E foi o que me trouxe a tentar escrever a continuação do título.
O "2".
Uma continuação do "1".
E a menção a um 'sentido' foi que me pôs a pensar.
A necessidade de um sentido para isso tudo aqui. Um propósito, um plano, como boa parte das religiões põe a acreditar. É um impulso muito forte este. E a minha compreensão do buddhadhamma, até aqui, me faz confiar intensamente no Buddha por que entendo que ele afirmou muito claramente que não há sentido algum! As coisas surgem e cessam muito veloz e ininterruptamente sem qualquer propósito a não ser surgir e cessar e ponto final.
Ou não.
Ponto final, não. Há dukkha. A dor de querer existir numa realidade que é puro movimento. E, talvez, a dor de buscar um sentido no que é pura manifestação. Dois quereres intrinsecamente atados.
E a mim, o Buddha diz que precisamos fazer as pazes com a falta. Cair. Nos manter conscientes da queda sem sentido que é como as coisas são.
Será que dá para vislumbrar um sentido nisso? O sentido da vida é o Despertar para a falta de sentido?
Não sei.
Mas sei que é preciso um Buddha, um Desperto que nos aponte a realidade e nos mostre como conhecê-la.  De outra forma o surgir é só surgir, o cessar é só cessar e não nos damos conta disso. Permanecer neste processo não dá qualquer sentido.
Duro de aceitar.
Dukkha de aceitar.
Aceitar pode não ser o sentido. Mas liberta.

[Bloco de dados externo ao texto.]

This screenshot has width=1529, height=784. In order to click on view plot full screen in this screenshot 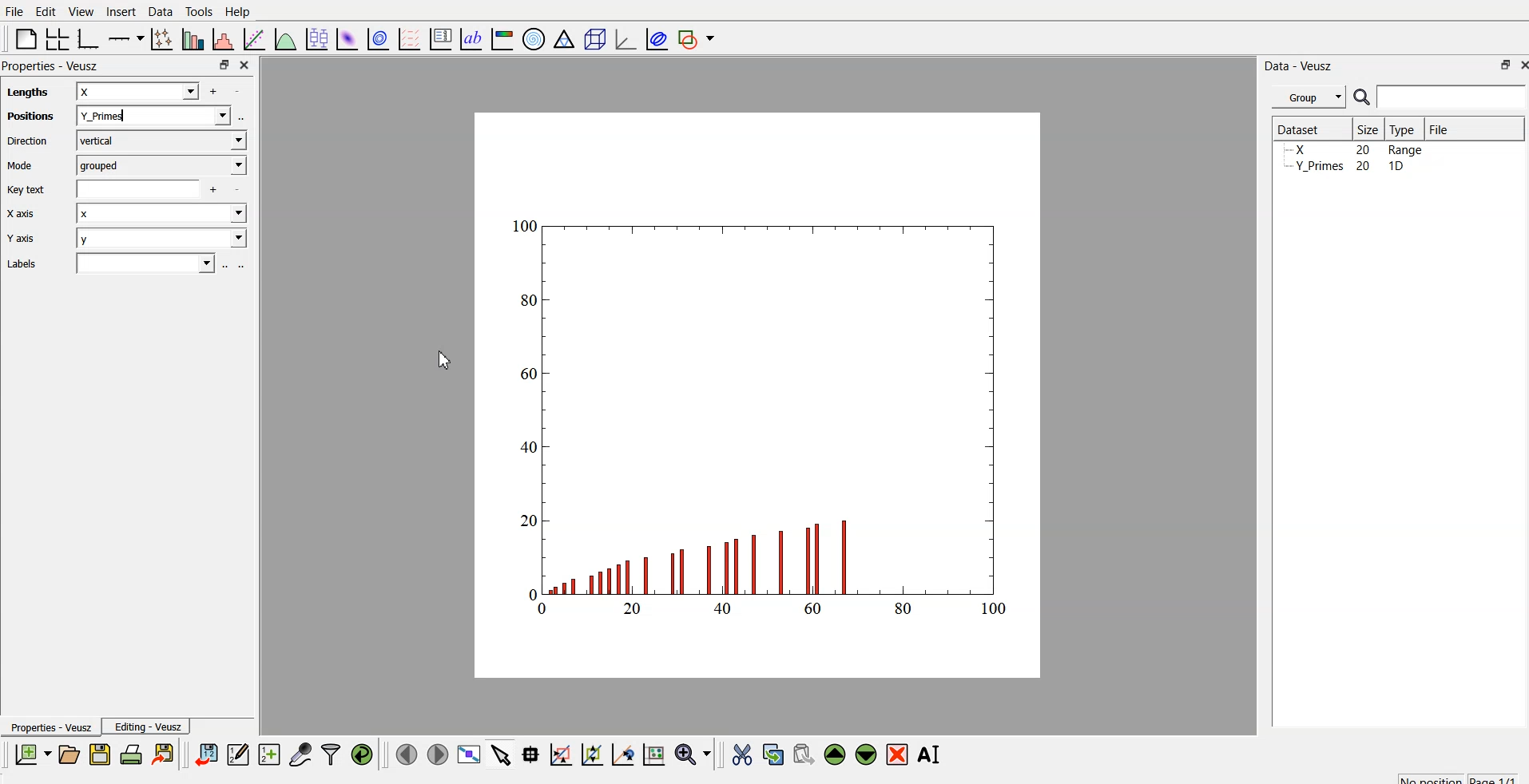, I will do `click(470, 753)`.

segunda-feira, 3 de outubro de 2011

ha!... grande novidade...!

Deveria ter escrito antes. Já faz algum tempo que estou remoendo estes pensamentos e este texto saiu agora e agora eu vou escrever nenhuma novidade. 
Como sempre, aliás. 
Mas, na verdade, acho que quem quer novidade não deve passar em blog buddhista. E muito menos por este aqui. As atenções por este caminho aqui estão muito mais voltadas para o velho, o antigo, o fim, a perda, a separação, a cessação, a morte, enfim, para os outros cinquenta por cento do processo de existir. Aqueles que a gente evita. Somos bípedes tentando caminhar com um pé só: um passo é o surgir o outro é o cessar. Mas queremos andar só usando o surgir, quando usamos o cessar, costuma ser de leve, rapidinho e de olhos meio fechados. Resulta em tropeço e queda, talvez. 
E tentamos cair com o surgir bem firme no solo.
Mas como eu começava a dizer, aquilo sobre o que eu deveria ter escrito, é que uma das coisas que me trouxeram ao theravada, ou ao buddhismo registrado nos suttas em pali, foi sati. Esta palavrinha, quando a ouvi (ou li) pela primeira vez, não me lembro onde nem como, reverberou em alguma coisa aqui por dentro. Ruminava e ruminava e buscava encontrar uma explanação sobre aquela palavrinha tão interessante. Uma vez perguntei a um monge ordenado numa das tradições tibetanas: "como é este negócio da atenção plena?" e ele abordou pelo lado da tomada dos preceitos e tal, que tomar os preceitos ajudava a manter a mente alerta e tal e não foi a resposta que resolveu plenamente o meu problema. Eu achava que tinha mais na tal de sati
E segui insatisfeito e procurando.
Achei o theravada: sati! Aqui se fala de sati! E achei o satipatthana sutta! Deleitei-me neste sutta. Sem apreender muita coisa na época, e tenho muito ainda que estudar, ler e refletir, praticar, enfim... Mas foi o grande momento para o meu caminhar. 
Quando eu li o Buddha dizendo que precisamos manter a plena atenção ao urinar e defecar, esta frase causou mais impacto na minha mente do que qualquer mantra sagrado que já houvesse recitado, qualquer instrução sobre a radiância da mente original que tivesse ouvido, qualquer descrição de reinos acessados por jhanas profundos... Foi um potente "ISSO! É ISSO! É POR AQUI A TRANSCENDÊNCIA QUE EU PROCURO".
E assim está sendo a minha busca. Neste corpo, nesta mente. Nas coisas ordinárias e comuns. Na morte nossa de cada dia. No relaxar a mente e ver o mundo acabando. Tentando levantar e caminhar com os dois pés, o surgir e o cessar. Enfim.

***

dia desses um kalyanamitta me disse: "e aí, quando vai montar seu grupo de estudo? para falar de dukkha, dukkha e dukkha? (rsrs)"
"iiih... hehehe... ninguém gosta de ouvir sobre dukkha!"